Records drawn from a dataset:
***
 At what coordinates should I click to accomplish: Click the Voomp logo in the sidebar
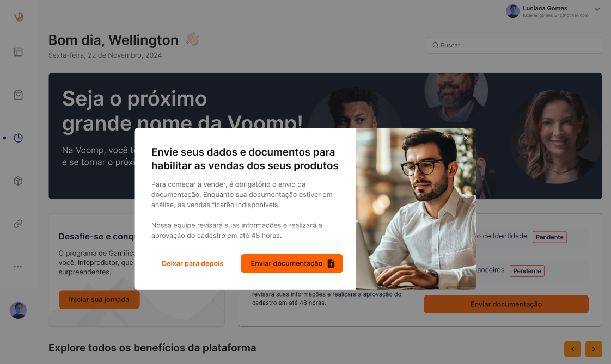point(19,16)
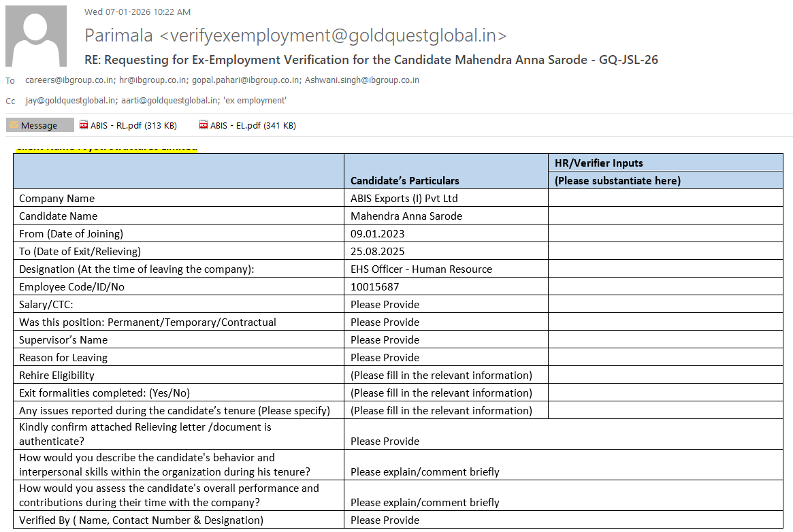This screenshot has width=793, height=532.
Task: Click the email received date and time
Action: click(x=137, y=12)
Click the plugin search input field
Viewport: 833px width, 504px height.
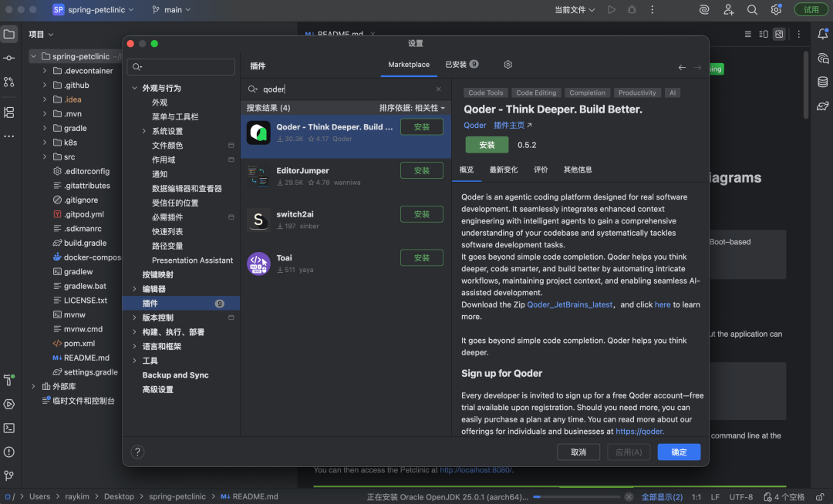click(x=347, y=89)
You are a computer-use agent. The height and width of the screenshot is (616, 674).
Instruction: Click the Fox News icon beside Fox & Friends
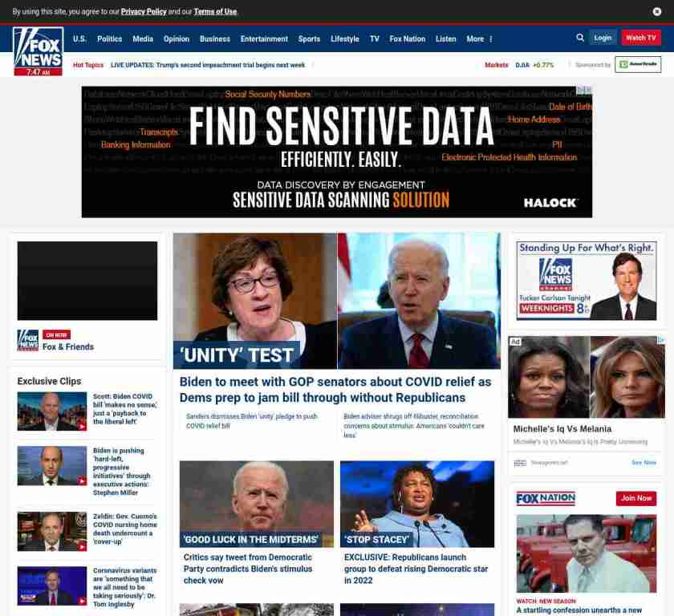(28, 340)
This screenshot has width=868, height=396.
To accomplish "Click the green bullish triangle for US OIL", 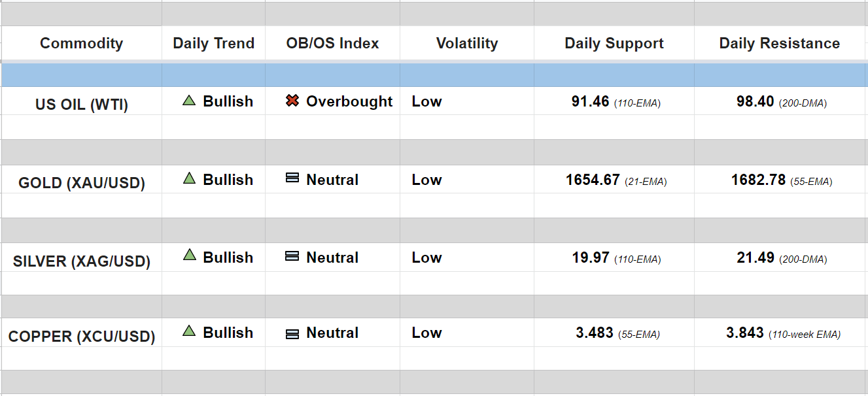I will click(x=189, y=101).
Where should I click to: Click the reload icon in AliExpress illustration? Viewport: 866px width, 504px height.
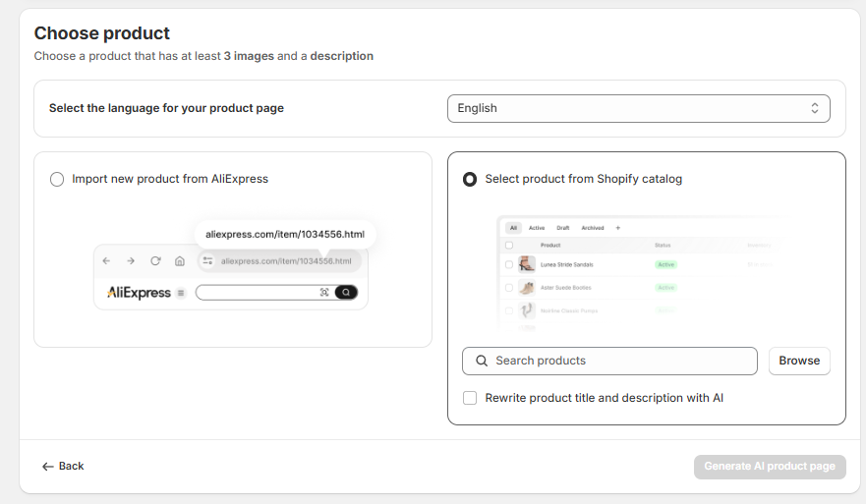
***
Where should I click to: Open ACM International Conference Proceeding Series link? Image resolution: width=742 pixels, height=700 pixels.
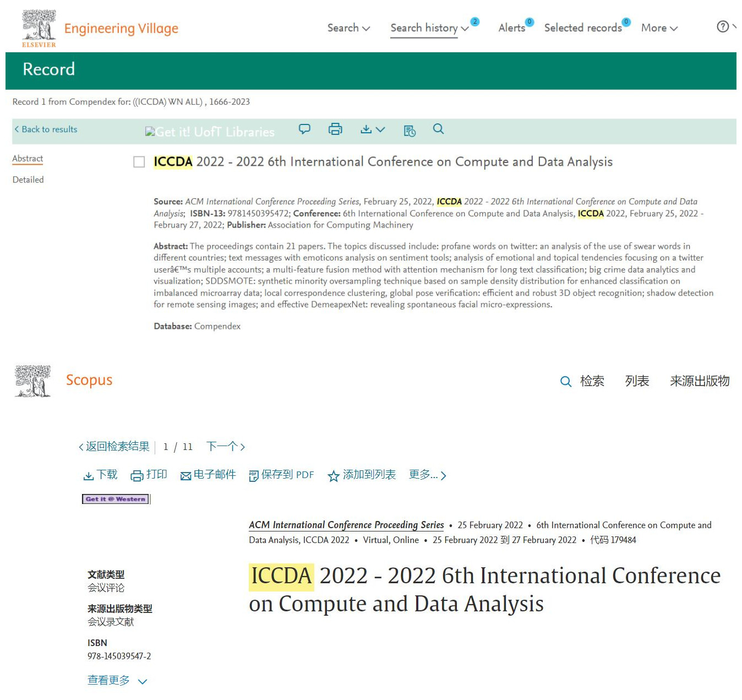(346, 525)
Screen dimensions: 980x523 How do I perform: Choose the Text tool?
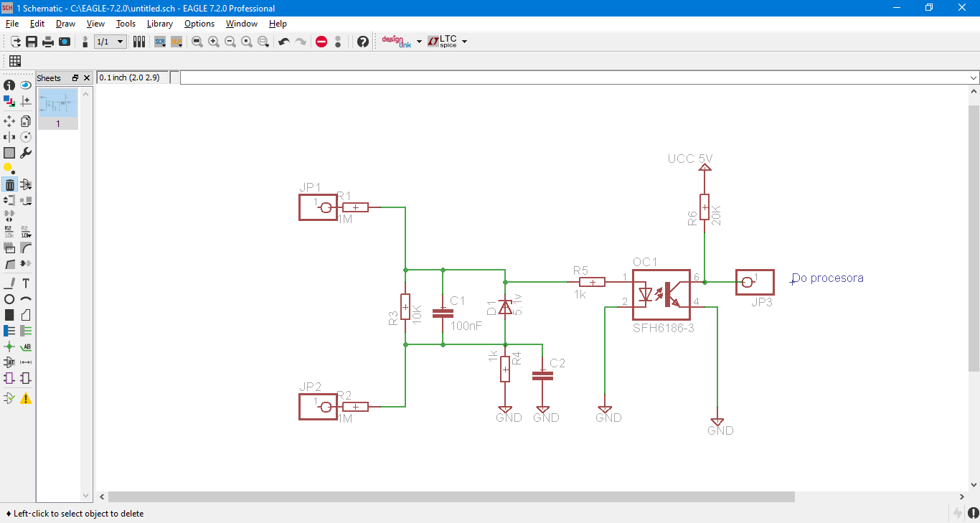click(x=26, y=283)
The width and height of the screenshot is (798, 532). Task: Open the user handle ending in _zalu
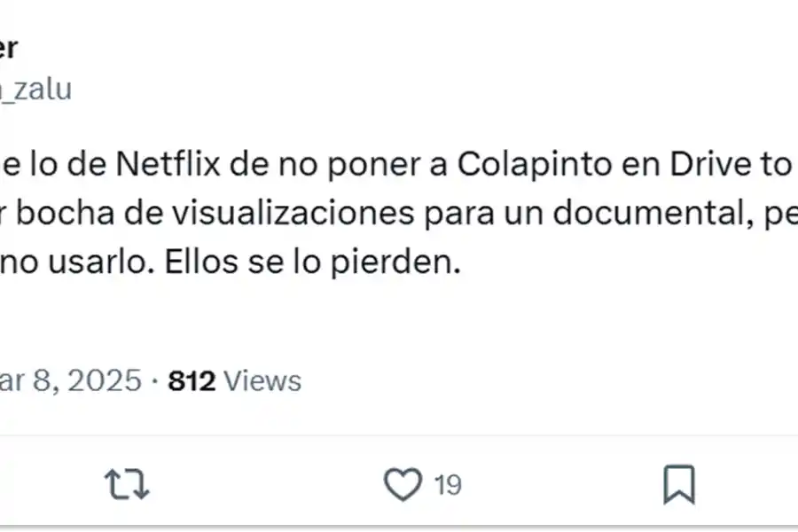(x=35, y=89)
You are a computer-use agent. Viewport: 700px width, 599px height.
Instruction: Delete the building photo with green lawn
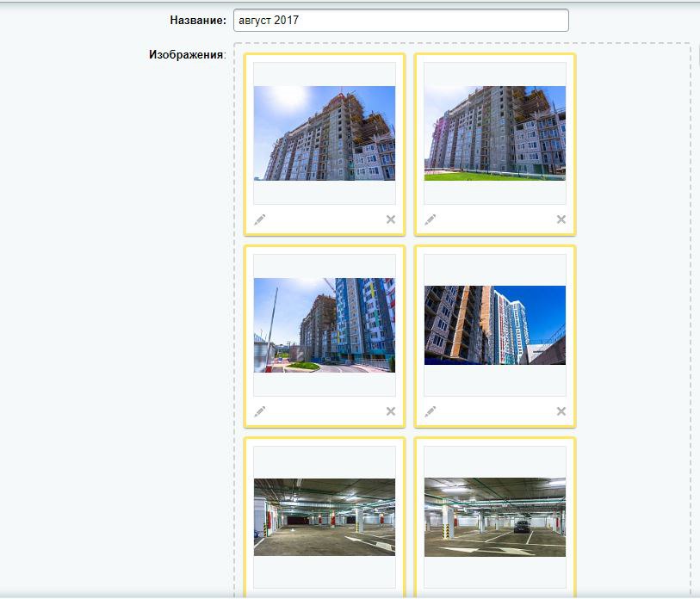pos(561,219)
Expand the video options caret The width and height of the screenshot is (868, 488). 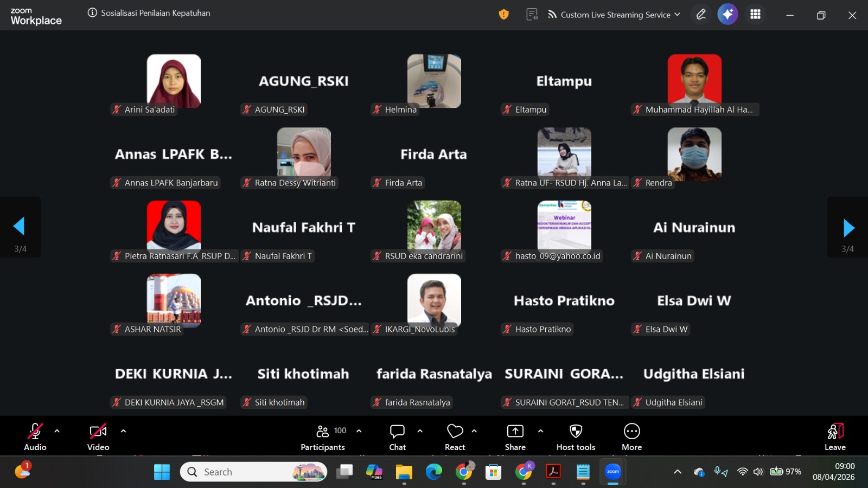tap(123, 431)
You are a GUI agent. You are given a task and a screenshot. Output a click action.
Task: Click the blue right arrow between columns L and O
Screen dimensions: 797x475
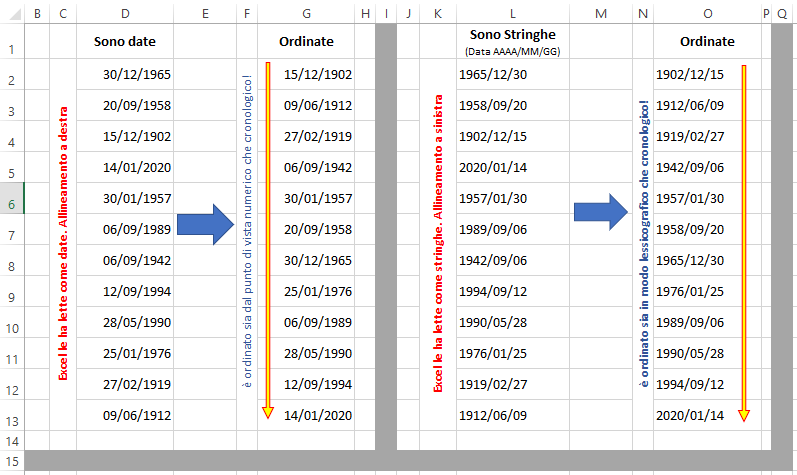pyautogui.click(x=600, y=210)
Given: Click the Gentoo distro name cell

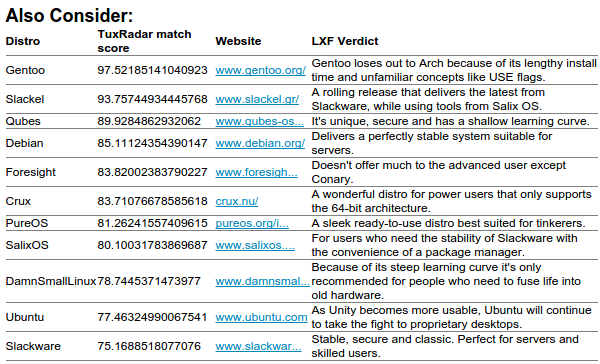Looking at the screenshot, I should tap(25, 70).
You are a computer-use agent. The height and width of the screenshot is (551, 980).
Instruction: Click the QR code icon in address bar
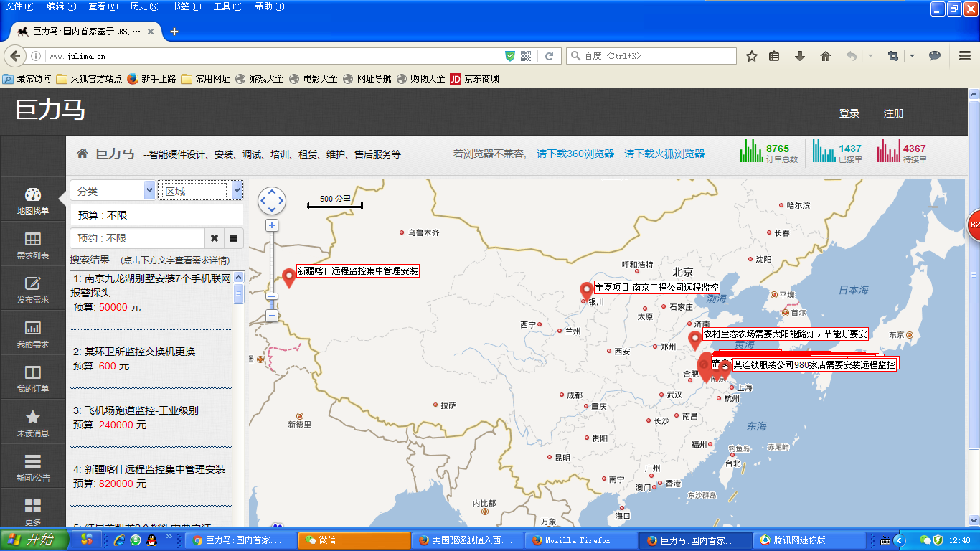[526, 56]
***
All the lines that hold the word "computer" must appear in the answer, copied from the records.

Solution for this task ▸
You are a computer-use agent. The height and width of the screenshot is (616, 674).
You are a computer-use agent. Viewport: 700px width, 599px height.
You are a computer-use agent. The height and width of the screenshot is (551, 980).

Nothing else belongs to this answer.